The term “greens” covers many varieties–kale, spinach, collards, turnip greens and broccoli rabe are a few of the more common. If you’re not familiar with them, these varieties while similar, have their own unique qualities. For example, spinach tends to have a more “mellow” flavor and the leaves are tender, making them ideal for salads. Turnip greens, collards and kale have a sharper flavor and can are great to use for soups and stews like this recipe for Beans & Greens Soup as their leaf consistency holds up better. Broccoli rabe has a unique flavor, some say almost bitter, but it goes especially well with sauteed garlic.
In reality, all varieties can be used in place of one another–it’s really a personal preference.

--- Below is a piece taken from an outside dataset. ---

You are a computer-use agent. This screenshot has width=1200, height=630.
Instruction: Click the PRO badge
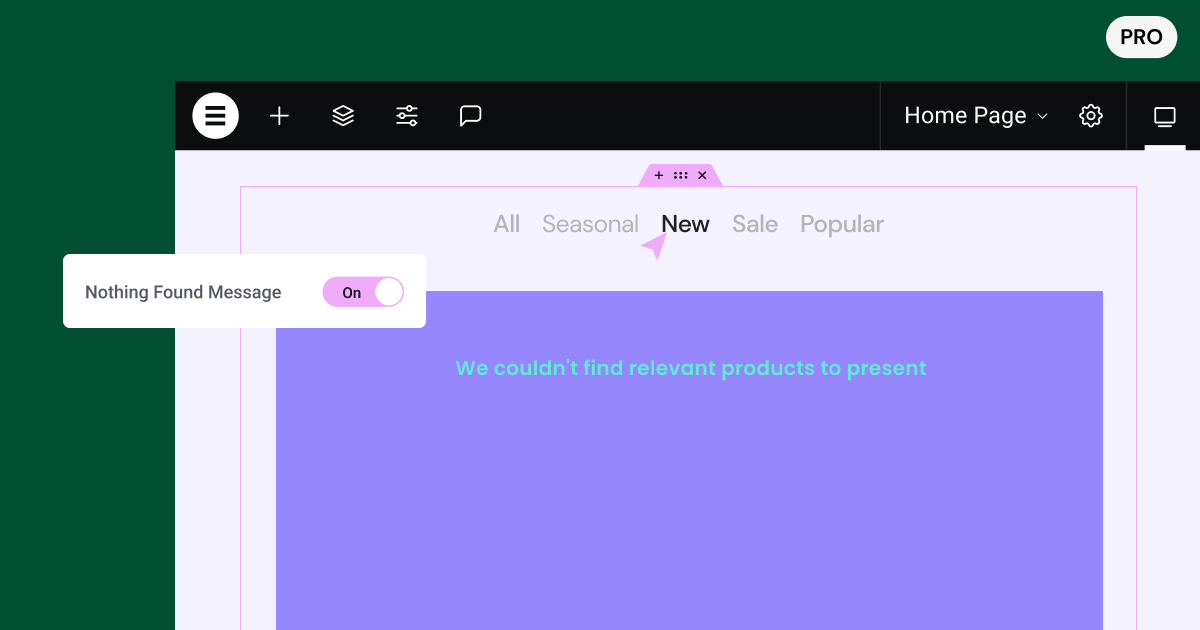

You’ll have to experiment and decide which kind of green you prefer using in a specific recipe. One idea for using greens I want to share with you that I frequently use is preparing them with pasta. I have done this using all of the above mentioned greens, but my favorite varieties to use for this are broccoli rabe or collard greens. You can make this as a side dish or use it as a meatless main dish. Hope you enjoy!
Greens & Pasta
1lb. box spaghetti or linguini (whole grain/wheat variety if possible)
5-6 cups of chopped collard greens or broccoli rabe
4 cloves garlic, minced
1/4 cup of olive oil
1/8 t. red pepper flakes (optional)
salt and pepper to taste
parmesan cheese (sprinkled on top)
Cook spaghetti or linguini according to directions. In the meantime, in a large pot add olive oil, garlic and greens over medium heat. Saute and stir for 3 minutes and then cover. Reduce heat to low and let cook, stirring every few minutes until the greens are cooked through and tender (the greens will cook down in size considerably). Add cooked pasta and mix. Season with salt, pepper and red pepper flakes (optional). Serve and sprinkle parmesan cheese on top right before serving.